All lines holding the word "screenshot" are to be copied from the records beneath.

========

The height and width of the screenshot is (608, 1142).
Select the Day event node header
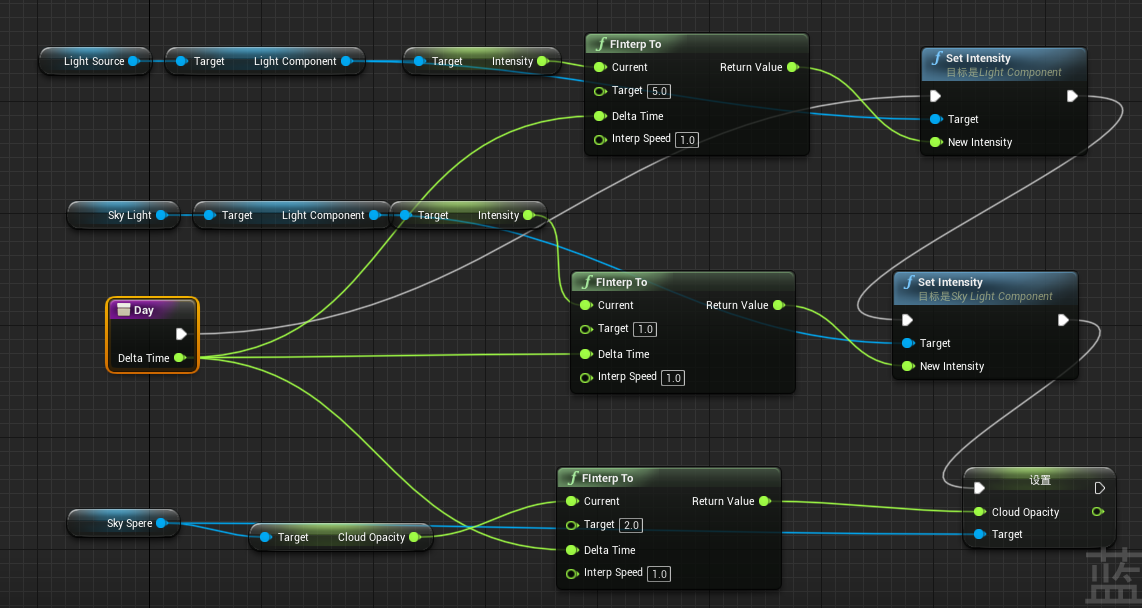pos(150,310)
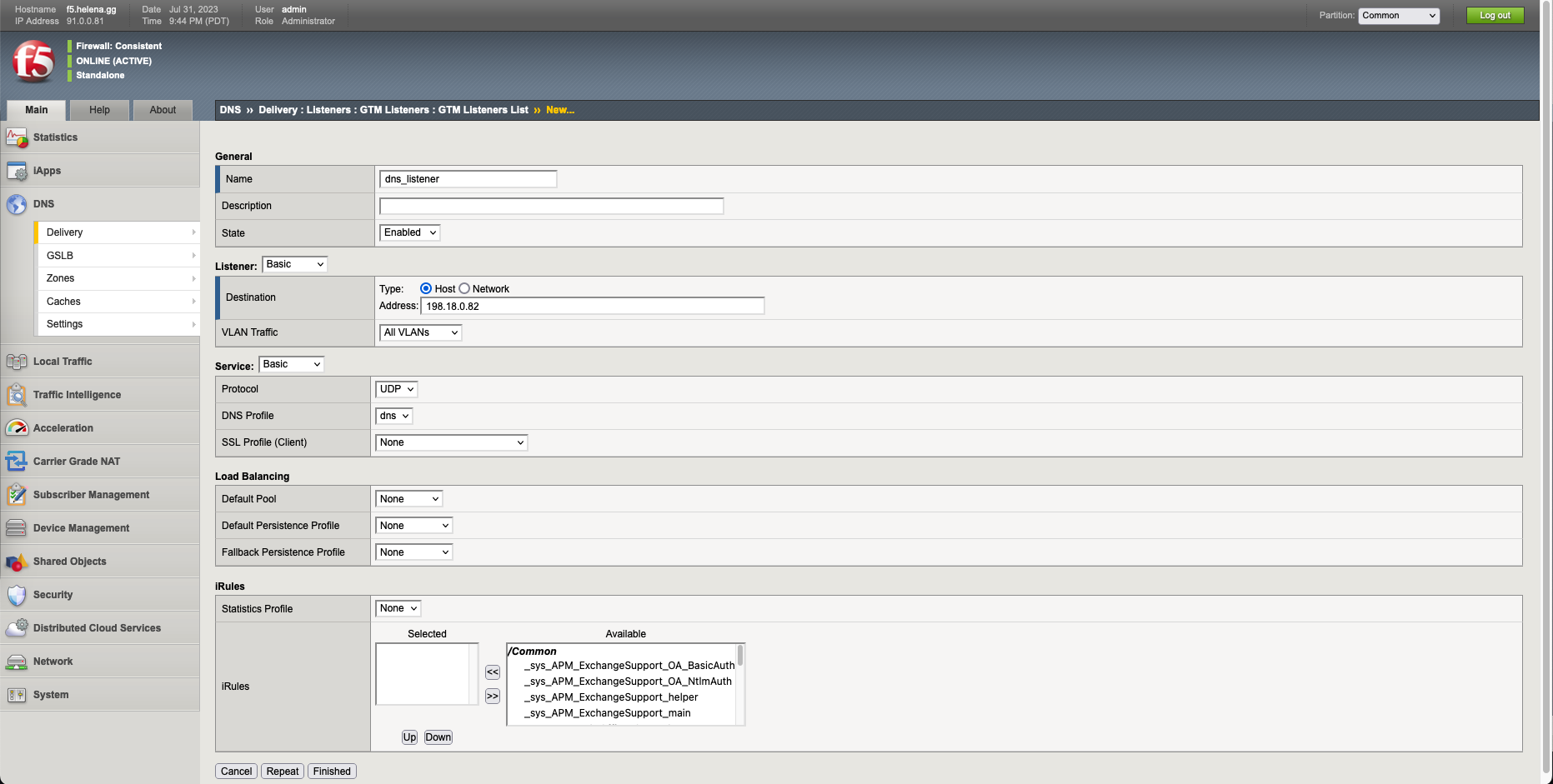Open the VLAN Traffic dropdown
1553x784 pixels.
420,332
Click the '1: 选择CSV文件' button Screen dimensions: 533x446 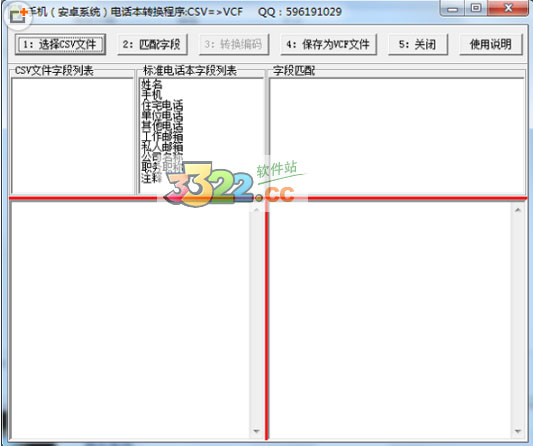click(60, 44)
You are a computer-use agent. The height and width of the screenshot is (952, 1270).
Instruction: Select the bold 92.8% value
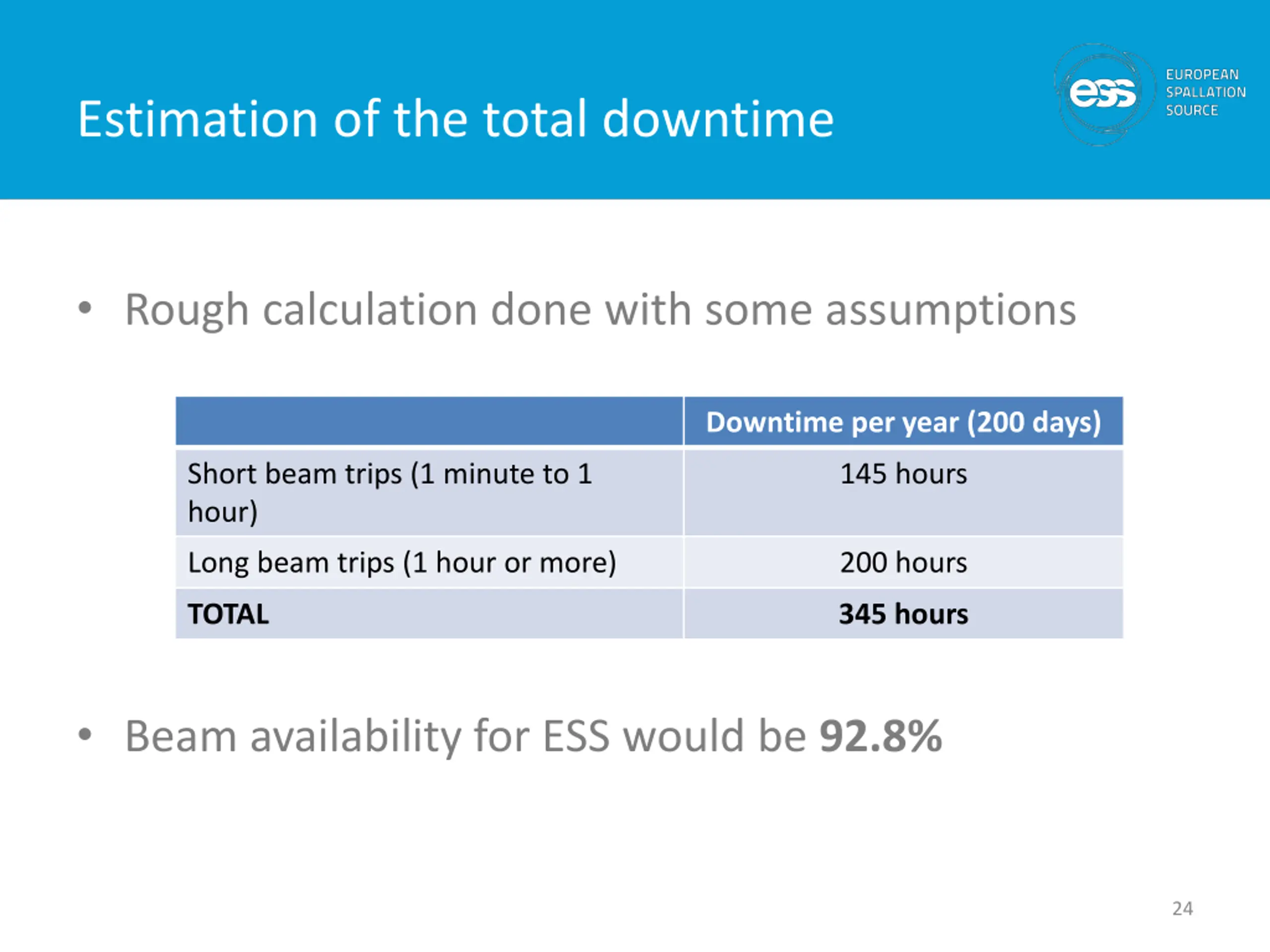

========

* **Output**:
The height and width of the screenshot is (608, 1142).
You are a computer-use agent. The height and width of the screenshot is (952, 1270).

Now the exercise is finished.